Like adults, the kids who have the highest risk for severe COVID-19 are those who have underlying conditions, like heart and lung disease, sickle cell disease, diabetes, obesity and those on immunosuppression. Additionally, Black and Latinx children, like adults, have been disproportionately affected by COVID-19 and have a higher risk of severe disease.
Still, Logan stresses that she has seen children who do not have any risk factors get seriously ill with COVID-19.
“While we don’t know exactly who will get ill from COVID-19, who will develop MIS-C, who will need to be hospitalized or who will develop long-term symptoms, we do know that the vaccine will protect children from all of those possibilities,” Logan says.
3. Trials are underway for kids under 12.
The clinical trials for the COVID-19 vaccines are organized the same way all vaccine trials are. Trials start with the adult age group to make sure it is safe and effective. Once that is established, the manufacturer moves into step-down trials in kids.
“Step-down trials start with kids 12 and older because this group is more physiologically similar to adults,” Logan explains. “The next group will be the ‘littles,’ which are the younger kids, age 5 to 11 and then 2 and up. After that, the trials for kids are conducted in babies who are 6 months and older.”
During step-down trials, researchers look at the dose needed. While kids 12 and older will receive the same dose as those 16 and older, the younger age groups may be different.

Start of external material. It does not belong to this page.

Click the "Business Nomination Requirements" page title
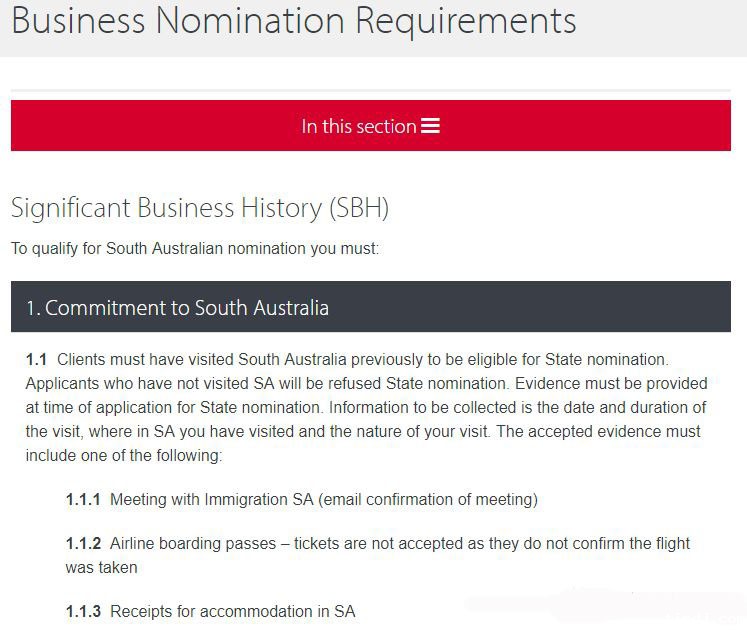The image size is (747, 635). 293,20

“When thinking about the littles, they may not need the same dose as adults, so that's a main point they’ll be looking at in those step-down trials,” says Logan. “They want to find the safest and most appropriate dose that gets the same antibody response and is associated with the least amount of side effects. Overall, though, kids do well with vaccines, and often adults may have more side effects than kids.”
4. Vaccinating kids will help us move out of the pandemic.

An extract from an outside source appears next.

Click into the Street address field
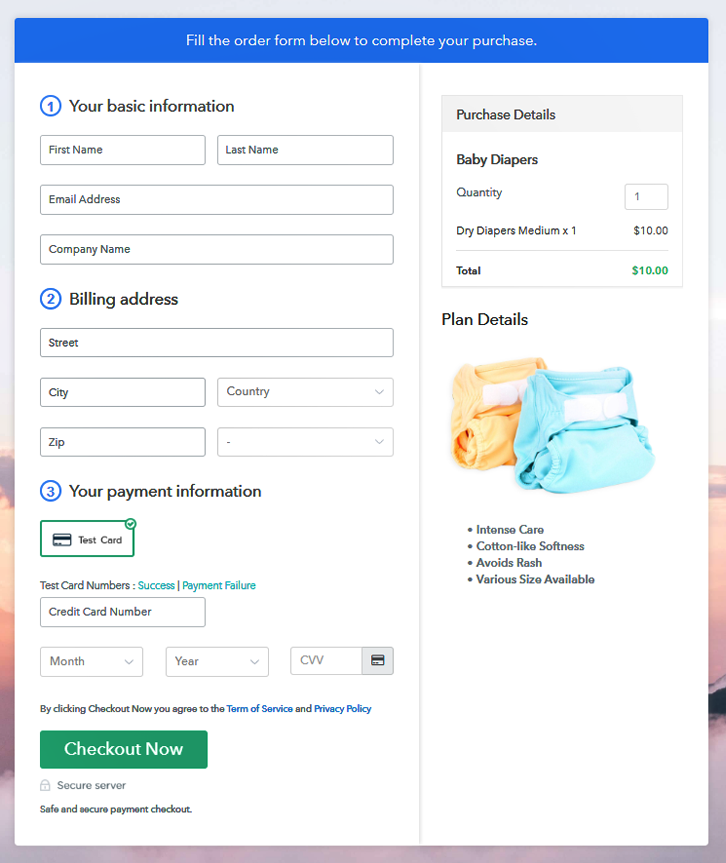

“We will see the world get even closer to returning to normal once we get the kids vaccinated because we’ll be closer to reaching the level of herd immunity that we need,” Logan says. “And we’ll be able to see more kids get back into their normal activities this summer like camps, vacations and sleepovers. Additionally, it can help kids get back to full-time, in-person school in the fall. As more kids get vaccinated, more things will be possible for all of us.”
In the meantime, it is important to continue taking safety precautions. “We still need to be mindful that we have not reached herd immunity yet,” Logan says. “You still want to avoid crowded spaces, wear your mask and practice social distancing as more activities open up for kids and families.”
5. The vaccine is the best way to protect kids.
While many adults were eager to get the vaccine themselves, they may be hesitating when it comes to getting their kids vaccinated. But given the clear data about the vaccine’s effectiveness and safety — and the clear data about the seriousness of COVID-19 — the vaccine is the best way to protect your kids, according to Logan.
“I get it: You want to do what’s best for your child. I can tell you this is what’s best for your child,” she says. “Speaking as a parent, I will take my 7- and 10-year-old kids to get vaccinated as soon as the vaccine is approved by the CDC advisory committee for their age group. I trust these vaccines, and I feel that it is important to protect my kids. The benefit is so great that there is no good reason not to get our kids protected.”